Bacote describes this as “stewardship of [Kuyper’s] legacy,” and the whole book can be viewed as an exercise in such stewardship. There may come a time when the Stone Lectures will best serve that legacy by staying on the shelf, but – these authors insist – that time is not yet.


[1] See Katherine Stewart, Opinion | The Roots of Josh Hawley’s Rage – The New York Times (nytimes.com) (January Kuyper11, 2021); and Opinion | A Christian Nationalist Blitz – The New York Times (nytimes.com) (May 26, 2018).

[2] See, for example, his Desiring the Kingdom: Worship, Worldview, and Cultural Formation (Baker Academic, 2009); and You Are What You Love; The Spiritual Power of Habit (Brazos Press, 2016).

[3] See his essay, “A Vision of and for Love: Toward a Christian Post-postmodern Worldview,” in Koers – Bulletin for Christian Scholarship 77/1, art. #28 (http://dx.doi.org/10.4102/koers.v77i1.28)

[4] Haarsma has undoubtedly given this issue some thought. See Loren Haarsma, When Did Sin Begin? Human Evolution and the Doctrine of Original Sin (Baker Academic, 2021).

David Timmer

David Timmer recently retired from teaching Religion at Central College in Pella, Iowa.

2 Comments

  • Daniel Meeter says:

    Professor Timmer, this is marvelous. Thank you. Your summaries of the Kuyperian dilemmas are masterful. One note: Mark Stoll demonstrates in his illuminating book, Inherit the Holy Mountain, that Calvinism (not Dutch Calvinism) actually played a great part in Environmentalism.
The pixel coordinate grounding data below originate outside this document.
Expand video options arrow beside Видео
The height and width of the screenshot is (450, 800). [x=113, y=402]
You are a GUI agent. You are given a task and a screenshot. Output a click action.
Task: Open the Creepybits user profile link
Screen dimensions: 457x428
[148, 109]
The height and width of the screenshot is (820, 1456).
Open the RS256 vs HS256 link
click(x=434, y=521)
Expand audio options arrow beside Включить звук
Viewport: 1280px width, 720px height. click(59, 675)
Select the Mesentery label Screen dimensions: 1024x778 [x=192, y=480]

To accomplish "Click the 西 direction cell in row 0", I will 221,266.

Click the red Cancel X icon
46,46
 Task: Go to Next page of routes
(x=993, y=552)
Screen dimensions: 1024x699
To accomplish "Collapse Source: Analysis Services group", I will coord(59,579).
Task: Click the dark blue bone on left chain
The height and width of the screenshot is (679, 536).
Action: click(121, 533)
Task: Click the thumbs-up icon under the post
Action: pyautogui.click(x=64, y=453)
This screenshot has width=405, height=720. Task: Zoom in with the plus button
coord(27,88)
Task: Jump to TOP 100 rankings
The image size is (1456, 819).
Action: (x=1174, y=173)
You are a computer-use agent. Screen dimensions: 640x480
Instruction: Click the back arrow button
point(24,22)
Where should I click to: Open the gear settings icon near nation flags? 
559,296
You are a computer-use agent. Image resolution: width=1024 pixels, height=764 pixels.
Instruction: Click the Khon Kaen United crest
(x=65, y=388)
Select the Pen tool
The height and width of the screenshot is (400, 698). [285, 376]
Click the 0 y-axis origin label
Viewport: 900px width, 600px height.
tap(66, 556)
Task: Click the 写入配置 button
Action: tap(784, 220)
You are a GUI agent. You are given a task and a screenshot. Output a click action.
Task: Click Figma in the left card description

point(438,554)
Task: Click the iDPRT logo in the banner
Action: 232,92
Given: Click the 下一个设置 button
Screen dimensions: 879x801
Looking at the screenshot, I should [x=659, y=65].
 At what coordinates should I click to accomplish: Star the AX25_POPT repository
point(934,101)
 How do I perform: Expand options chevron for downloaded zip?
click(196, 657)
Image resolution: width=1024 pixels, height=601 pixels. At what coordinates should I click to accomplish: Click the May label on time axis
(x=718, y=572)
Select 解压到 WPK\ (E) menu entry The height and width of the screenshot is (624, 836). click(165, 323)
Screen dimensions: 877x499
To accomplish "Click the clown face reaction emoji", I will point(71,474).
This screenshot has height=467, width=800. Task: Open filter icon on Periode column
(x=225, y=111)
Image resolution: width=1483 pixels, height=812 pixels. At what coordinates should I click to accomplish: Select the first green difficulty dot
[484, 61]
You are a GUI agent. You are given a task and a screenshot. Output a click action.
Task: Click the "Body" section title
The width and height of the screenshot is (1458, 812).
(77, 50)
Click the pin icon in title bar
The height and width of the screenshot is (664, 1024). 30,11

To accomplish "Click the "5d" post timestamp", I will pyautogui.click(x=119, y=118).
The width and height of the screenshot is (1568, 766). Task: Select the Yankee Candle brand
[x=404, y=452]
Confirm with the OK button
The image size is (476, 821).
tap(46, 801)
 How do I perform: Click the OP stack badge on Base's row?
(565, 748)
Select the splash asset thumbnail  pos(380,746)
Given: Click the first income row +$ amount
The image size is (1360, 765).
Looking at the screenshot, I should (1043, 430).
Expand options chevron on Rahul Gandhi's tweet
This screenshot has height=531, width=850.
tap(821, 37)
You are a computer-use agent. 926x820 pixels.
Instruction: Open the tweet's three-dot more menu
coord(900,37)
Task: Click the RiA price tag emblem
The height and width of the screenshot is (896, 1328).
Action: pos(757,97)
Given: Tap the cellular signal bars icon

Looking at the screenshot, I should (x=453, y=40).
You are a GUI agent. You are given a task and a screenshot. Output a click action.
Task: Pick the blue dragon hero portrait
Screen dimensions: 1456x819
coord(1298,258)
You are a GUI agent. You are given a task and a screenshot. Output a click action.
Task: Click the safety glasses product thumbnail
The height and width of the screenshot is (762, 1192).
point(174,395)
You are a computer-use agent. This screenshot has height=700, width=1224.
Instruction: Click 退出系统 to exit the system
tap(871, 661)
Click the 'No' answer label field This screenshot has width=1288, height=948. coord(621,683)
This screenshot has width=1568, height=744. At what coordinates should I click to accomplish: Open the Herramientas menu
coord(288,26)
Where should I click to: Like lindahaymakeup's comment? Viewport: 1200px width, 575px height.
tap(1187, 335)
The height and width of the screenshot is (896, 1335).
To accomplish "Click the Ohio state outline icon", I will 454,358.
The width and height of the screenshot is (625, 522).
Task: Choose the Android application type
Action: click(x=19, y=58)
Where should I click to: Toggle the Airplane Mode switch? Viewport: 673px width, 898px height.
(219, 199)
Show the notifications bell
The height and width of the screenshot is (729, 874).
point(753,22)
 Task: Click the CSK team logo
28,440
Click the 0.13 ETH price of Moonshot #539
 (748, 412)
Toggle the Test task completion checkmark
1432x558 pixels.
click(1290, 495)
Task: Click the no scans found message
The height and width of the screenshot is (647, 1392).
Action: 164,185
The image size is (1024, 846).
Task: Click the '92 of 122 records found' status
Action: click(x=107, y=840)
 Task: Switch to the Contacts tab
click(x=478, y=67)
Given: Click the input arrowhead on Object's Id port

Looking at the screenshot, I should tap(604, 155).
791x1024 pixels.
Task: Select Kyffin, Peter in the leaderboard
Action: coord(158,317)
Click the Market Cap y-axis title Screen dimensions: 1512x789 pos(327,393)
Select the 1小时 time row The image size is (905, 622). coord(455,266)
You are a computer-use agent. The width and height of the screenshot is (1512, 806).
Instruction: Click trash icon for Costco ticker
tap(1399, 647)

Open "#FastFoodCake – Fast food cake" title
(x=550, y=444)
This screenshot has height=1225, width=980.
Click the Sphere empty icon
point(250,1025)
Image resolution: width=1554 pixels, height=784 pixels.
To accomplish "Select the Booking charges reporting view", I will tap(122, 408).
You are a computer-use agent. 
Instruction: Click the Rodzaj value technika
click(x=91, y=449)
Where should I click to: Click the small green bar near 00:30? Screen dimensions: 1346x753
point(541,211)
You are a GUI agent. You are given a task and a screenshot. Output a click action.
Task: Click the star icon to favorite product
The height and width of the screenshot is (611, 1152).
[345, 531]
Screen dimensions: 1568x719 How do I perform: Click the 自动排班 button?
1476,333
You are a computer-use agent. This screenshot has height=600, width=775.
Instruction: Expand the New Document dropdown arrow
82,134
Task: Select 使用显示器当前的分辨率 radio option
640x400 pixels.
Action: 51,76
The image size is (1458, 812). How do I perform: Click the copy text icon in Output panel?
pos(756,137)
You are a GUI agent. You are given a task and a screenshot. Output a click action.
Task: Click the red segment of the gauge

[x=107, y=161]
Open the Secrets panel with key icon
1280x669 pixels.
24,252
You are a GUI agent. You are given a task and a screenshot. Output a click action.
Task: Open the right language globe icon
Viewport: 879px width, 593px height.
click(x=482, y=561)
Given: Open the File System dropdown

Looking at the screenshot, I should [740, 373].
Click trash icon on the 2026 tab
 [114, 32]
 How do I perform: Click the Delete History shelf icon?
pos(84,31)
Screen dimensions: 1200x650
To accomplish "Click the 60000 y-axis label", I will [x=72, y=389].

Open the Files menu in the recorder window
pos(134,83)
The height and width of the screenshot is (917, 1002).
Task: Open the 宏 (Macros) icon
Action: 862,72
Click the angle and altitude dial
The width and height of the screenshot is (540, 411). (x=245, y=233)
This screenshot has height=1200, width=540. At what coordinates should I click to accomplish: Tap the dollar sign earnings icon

    • David E Timmer says:

      Thanks, Daniel, for the reference to Stoll’s book, which I will follow up on. I know that Calvin offers some powerful tools for thinking about creation in a more holistic way. In CARING FOR CREATION, Cal DeWitt even quotes a passage from Kuyper’s exposition of John 3:16 about God’s love for “the world” which sounds very eco-friendly – IF Kuyper intended to include nature as well as culture in the scope of “the world.” (I’d like to think that he did, but I’m not sure.) But much of the emphasis in the Kuyperian tradition has fallen on human civilizational unfolding rather than understanding and living in harmony with ecosystems that exist beyond the reach of our so-called cultural mandate.